(Records excerpted from a collection)

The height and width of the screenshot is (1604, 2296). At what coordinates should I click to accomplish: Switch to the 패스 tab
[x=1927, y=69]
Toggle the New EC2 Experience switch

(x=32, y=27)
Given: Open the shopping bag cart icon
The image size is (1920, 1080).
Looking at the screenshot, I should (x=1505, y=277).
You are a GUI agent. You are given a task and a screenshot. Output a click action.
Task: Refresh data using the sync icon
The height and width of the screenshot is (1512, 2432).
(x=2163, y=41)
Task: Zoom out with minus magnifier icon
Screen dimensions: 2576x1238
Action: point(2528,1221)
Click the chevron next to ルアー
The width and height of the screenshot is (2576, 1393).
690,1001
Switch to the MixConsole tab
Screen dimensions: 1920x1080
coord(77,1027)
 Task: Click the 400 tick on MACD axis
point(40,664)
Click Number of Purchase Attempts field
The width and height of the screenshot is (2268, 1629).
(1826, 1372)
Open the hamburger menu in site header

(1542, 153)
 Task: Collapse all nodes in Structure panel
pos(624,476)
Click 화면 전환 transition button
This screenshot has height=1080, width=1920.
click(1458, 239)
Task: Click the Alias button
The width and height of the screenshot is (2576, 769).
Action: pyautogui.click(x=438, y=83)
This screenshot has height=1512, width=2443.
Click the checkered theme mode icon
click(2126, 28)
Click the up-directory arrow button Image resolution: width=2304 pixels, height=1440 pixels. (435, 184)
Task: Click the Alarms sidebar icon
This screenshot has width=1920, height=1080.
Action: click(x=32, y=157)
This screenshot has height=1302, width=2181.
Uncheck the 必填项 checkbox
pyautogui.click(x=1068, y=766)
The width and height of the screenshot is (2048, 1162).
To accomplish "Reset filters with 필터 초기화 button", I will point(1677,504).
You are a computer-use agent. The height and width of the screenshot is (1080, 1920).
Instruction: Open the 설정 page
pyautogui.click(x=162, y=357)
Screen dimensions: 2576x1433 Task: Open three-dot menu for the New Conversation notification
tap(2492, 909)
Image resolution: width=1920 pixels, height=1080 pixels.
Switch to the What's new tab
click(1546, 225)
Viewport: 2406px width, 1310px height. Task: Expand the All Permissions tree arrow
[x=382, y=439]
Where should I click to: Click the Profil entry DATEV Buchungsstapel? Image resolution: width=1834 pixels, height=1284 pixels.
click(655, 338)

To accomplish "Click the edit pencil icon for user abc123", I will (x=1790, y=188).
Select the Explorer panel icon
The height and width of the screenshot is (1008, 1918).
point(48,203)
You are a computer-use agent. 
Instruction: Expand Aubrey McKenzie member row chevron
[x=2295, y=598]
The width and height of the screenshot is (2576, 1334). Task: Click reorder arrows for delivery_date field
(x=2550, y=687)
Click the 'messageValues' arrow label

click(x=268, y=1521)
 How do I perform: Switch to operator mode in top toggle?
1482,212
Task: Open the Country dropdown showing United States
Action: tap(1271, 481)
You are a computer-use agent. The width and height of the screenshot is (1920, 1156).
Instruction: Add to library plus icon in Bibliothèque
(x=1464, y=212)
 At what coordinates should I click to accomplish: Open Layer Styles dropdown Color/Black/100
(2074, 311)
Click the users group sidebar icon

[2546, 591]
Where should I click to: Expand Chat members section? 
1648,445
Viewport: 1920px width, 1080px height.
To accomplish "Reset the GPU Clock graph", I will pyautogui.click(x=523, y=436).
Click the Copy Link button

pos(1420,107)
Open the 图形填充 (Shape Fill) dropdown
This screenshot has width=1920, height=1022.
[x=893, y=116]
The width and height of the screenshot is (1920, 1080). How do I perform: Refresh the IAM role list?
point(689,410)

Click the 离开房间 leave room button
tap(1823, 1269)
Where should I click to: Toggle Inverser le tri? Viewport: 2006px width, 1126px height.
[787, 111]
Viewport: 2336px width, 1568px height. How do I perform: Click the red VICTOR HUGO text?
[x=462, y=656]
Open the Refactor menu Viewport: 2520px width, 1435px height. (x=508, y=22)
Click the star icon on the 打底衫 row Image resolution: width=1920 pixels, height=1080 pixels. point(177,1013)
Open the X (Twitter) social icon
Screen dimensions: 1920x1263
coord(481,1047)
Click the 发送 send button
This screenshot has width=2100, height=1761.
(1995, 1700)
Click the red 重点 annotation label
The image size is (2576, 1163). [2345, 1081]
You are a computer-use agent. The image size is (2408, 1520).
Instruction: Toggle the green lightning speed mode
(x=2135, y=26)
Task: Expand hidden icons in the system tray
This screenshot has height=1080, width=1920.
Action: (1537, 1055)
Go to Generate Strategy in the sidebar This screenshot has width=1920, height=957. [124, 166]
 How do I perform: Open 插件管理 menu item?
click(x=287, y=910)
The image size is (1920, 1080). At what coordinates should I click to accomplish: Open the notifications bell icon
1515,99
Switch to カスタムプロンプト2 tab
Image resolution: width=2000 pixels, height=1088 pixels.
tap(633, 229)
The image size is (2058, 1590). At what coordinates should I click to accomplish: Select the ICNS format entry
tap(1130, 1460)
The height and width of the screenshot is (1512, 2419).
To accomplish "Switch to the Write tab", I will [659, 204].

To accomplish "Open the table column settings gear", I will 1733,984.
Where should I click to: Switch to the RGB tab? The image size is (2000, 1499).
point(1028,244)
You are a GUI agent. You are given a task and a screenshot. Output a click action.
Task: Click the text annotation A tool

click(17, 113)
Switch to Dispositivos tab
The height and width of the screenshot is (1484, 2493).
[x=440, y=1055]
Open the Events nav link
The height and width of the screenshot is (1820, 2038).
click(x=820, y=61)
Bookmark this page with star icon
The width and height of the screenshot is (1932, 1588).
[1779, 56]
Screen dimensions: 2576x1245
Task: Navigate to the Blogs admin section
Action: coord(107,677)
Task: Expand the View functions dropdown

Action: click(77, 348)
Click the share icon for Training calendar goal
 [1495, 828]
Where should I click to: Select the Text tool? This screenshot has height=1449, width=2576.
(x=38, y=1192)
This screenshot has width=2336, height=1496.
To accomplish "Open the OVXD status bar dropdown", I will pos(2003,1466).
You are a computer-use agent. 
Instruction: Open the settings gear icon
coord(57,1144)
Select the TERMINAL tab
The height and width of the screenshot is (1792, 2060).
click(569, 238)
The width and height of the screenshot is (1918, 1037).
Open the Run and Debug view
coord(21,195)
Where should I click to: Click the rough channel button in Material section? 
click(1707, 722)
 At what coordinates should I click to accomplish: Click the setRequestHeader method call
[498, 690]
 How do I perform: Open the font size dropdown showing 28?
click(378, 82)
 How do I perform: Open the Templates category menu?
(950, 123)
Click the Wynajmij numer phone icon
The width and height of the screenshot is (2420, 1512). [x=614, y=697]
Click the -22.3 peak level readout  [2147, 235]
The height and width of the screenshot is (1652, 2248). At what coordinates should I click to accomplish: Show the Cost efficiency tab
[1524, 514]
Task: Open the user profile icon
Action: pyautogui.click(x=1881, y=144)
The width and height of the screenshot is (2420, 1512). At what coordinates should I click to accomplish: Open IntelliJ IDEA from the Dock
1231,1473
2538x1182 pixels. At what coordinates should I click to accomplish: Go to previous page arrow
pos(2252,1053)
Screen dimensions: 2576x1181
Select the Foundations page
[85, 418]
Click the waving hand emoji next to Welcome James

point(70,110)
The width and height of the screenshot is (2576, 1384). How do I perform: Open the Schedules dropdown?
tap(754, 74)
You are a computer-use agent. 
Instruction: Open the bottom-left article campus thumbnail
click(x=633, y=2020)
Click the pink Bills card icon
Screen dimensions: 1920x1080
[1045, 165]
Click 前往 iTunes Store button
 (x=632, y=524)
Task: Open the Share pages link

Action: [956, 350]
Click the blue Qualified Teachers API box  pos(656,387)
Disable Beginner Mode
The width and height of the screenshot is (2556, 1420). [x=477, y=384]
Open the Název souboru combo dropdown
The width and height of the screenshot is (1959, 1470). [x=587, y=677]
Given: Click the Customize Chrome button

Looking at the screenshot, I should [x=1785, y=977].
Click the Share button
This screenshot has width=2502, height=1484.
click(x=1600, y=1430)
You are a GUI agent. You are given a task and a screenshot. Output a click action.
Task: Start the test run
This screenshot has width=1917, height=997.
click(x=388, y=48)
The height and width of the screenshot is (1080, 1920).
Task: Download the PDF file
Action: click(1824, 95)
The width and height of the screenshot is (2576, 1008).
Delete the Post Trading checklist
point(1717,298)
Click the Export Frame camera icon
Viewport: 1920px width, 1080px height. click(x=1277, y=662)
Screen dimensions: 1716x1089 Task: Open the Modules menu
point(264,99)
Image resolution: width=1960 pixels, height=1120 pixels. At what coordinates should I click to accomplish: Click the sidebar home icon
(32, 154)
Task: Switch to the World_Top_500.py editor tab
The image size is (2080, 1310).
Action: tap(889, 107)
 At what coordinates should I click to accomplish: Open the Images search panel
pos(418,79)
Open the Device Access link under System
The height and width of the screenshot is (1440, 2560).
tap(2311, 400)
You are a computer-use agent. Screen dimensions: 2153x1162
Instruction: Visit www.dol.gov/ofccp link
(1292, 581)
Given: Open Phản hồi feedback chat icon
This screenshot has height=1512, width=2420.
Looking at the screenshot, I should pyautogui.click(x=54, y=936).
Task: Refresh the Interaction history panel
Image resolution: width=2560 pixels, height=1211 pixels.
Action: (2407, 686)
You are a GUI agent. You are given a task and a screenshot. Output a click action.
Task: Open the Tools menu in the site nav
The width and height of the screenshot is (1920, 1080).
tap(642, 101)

YOUR INSTRUCTIONS: Look for the string "computer" in the data above and return every line that has it.

ANSWER TO THE PROBLEM:
You are a computer-use agent. The height and width of the screenshot is (1080, 1920).
You are a computer-use agent. 
You are a computer-use agent. The width and height of the screenshot is (1920, 1156).
You are a computer-use agent. The image size is (2408, 1520).
You are a computer-use agent. 
You are a computer-use agent. 
You are a computer-use agent. Screen dimensions: 2153x1162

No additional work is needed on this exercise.